▸ **Objective A**
Answer these questions about the NYC taxi data text:
(i) How big is the original data set from Kaggle?
(ii) About how big is the cut-down version that is used instead?
(iii) What file name and path does the code load into pandas?

** Start of Text segment **

# NYC Taxi Data <a name='nyc' />  

[NYC Taxi Cab Data](https://www.kaggle.com/c/new-york-city-taxi-fare-prediction/data)

The original data set from Kaggle ([NYC Taxi Cab Data](https://www.kaggle.com/c/new-york-city-taxi-fare-prediction/data)) is  5.7GB.  While it is unlikely to crash your computer upon first loading it, it can take a few minutes to do so.  Furthermore, certain less efficient <code>pandas</code> operations can take a long time or crash your computer.  We are using, therefore, a truncated version of that data which is about 20MB in size.

In [None]:
import pandas as pd

In [None]:
import time

start = time.time()
file_name = 'files/new-york-city-taxi-fare-prediction/train_sm.csv'
df = pd.read_csv(file_name)
print(f'Loading {file_name} into pandas took {time.time() - start} seconds')

** End of Text segment **
** Start of Supplied records **

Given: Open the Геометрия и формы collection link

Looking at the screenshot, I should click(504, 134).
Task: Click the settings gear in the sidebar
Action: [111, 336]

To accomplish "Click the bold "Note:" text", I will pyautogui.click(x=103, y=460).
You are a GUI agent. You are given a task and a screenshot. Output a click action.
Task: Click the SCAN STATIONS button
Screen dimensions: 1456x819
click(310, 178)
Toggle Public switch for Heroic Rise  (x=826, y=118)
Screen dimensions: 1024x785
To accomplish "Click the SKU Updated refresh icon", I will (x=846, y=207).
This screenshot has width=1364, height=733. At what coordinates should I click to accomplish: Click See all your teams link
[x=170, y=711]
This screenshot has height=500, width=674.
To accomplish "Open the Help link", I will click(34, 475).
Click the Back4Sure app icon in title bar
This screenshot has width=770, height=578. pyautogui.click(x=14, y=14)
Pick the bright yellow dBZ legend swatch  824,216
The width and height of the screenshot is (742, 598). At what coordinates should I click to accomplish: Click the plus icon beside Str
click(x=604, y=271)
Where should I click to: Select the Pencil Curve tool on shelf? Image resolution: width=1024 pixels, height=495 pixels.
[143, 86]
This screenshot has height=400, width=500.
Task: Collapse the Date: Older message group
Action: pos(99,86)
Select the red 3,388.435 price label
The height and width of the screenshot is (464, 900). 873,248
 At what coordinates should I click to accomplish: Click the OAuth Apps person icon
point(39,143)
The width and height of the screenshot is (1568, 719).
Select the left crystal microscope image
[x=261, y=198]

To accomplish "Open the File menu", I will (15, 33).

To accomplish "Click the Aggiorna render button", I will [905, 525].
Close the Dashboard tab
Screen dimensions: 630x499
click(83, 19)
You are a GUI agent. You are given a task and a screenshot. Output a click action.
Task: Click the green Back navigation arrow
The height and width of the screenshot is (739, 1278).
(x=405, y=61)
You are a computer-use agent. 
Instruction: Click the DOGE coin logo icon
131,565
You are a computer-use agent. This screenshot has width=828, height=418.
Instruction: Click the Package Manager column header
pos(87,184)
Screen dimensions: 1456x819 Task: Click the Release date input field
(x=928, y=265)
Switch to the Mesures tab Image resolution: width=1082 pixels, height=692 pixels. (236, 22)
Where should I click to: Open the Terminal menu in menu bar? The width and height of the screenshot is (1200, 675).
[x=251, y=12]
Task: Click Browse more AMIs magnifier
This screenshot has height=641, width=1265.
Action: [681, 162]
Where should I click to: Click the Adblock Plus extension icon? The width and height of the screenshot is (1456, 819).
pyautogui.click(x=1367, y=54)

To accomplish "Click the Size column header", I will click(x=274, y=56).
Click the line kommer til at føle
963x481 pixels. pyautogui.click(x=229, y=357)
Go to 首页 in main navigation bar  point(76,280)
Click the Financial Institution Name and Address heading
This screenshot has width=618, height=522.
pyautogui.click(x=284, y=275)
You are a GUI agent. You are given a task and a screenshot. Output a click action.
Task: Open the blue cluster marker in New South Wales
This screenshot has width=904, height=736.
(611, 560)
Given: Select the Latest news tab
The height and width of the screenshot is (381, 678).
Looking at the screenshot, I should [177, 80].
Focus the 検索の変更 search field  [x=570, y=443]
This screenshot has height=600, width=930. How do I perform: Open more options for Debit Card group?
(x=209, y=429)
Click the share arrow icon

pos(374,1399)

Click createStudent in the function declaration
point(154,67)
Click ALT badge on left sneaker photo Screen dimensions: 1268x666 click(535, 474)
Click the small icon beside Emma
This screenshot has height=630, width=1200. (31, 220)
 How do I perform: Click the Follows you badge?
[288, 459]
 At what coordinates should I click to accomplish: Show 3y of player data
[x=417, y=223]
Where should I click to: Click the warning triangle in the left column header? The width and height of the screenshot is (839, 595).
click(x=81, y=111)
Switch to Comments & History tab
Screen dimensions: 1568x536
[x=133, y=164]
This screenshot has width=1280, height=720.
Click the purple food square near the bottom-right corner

** End of Supplied records **

▸ **Objective B**
Return, word for word, everything in the rows from the line that contains "Where should I click to: Click the Adblock" down through the end of the rows, keeping both ends.

▸ **Correct output A**
(i) 5.7GB
(ii) About 20MB
(iii) files/new-york-city-taxi-fare-prediction/train_sm.csv

▸ **Correct output B**
Where should I click to: Click the Adblock Plus extension icon? The width and height of the screenshot is (1456, 819).
pyautogui.click(x=1367, y=54)

To accomplish "Click the Size column header", I will click(x=274, y=56).
Click the line kommer til at føle
963x481 pixels. pyautogui.click(x=229, y=357)
Go to 首页 in main navigation bar  point(76,280)
Click the Financial Institution Name and Address heading
This screenshot has width=618, height=522.
pyautogui.click(x=284, y=275)
You are a GUI agent. You are given a task and a screenshot. Output a click action.
Task: Open the blue cluster marker in New South Wales
This screenshot has width=904, height=736.
(611, 560)
Given: Select the Latest news tab
The height and width of the screenshot is (381, 678).
Looking at the screenshot, I should [177, 80].
Focus the 検索の変更 search field  [x=570, y=443]
This screenshot has height=600, width=930. How do I perform: Open more options for Debit Card group?
(x=209, y=429)
Click the share arrow icon

pos(374,1399)

Click createStudent in the function declaration
point(154,67)
Click ALT badge on left sneaker photo Screen dimensions: 1268x666 click(535, 474)
Click the small icon beside Emma
This screenshot has height=630, width=1200. (31, 220)
 How do I perform: Click the Follows you badge?
[288, 459]
 At what coordinates should I click to accomplish: Show 3y of player data
[x=417, y=223]
Where should I click to: Click the warning triangle in the left column header? The width and height of the screenshot is (839, 595).
click(x=81, y=111)
Switch to Comments & History tab
Screen dimensions: 1568x536
[x=133, y=164]
This screenshot has width=1280, height=720.
Click the purple food square near the bottom-right corner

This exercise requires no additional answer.